Single by Operator Please

from the album Yes Yes Vindictive
- B-side: "Catalogue Kids"; "Ouch Burn";
- Released: 21 June 2008
- Length: 4:00 (album version)
- Label: Brille
- Songwriter: Amandah Wilkinson
- Producer: Simon Barnicott

Operator Please singles chronology
| "Leave It Alone" (2007) | "Two for My Seconds" (2008) | "Logic" (2010) |

= Two for My Seconds =

2008 single by Operator Please

"Two for My Seconds" is a song by Australian band Operator Please, originally recorded for the band's second extended play, Cement Cement (2006), the song was re-recorded in 2007 and released as the fourth and final single from their debut album, Yes Yes Vindictive.

==Music video==
The music video for "Two for My Seconds" was filmed in The Rocks area of Sydney, Australia during early April. Behind-the-scenes photos were released on the band's MySpace page and behind-the-scenes videos were released on YouTube. The video premiered on YouTube and was released for download on the Australian iTunes Store on 21 June 2008.

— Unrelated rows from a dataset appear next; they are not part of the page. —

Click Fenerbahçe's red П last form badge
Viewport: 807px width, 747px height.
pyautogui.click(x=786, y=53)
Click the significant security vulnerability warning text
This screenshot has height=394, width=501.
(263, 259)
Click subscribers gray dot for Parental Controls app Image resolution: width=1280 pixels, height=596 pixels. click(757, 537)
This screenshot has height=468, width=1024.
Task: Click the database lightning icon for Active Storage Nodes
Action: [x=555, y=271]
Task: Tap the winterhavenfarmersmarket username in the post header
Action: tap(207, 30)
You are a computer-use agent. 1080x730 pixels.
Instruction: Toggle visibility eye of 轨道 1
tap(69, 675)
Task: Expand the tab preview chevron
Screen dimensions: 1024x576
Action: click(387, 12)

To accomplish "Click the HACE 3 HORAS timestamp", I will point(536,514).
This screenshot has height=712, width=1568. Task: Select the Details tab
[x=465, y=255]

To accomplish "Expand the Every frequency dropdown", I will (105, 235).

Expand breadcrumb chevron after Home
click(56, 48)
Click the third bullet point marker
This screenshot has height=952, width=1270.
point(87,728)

The video begins with the lead singer Wilkinson singing in front of the camera, while the pianist Sarah Gardiner plays the piano beside her on the street, with the Sydney Harbour Bridge as the backdrop. Wilkinson is then seen singing at nighttime with their drummer, also on the same street. The video also features shots of all the band members playing their instruments on the stairway at night.

==Track listing==
- Australian digital download
1. "Two for My Seconds" – 4:02
2. "Catalogue Kids" – 3:20
3. "Ouch Burn" – 3:13

==Charts==
"Two for My Seconds" debuted at number 93 on the Australian ARIA Singles Chart on 7 July, based on downloads alone.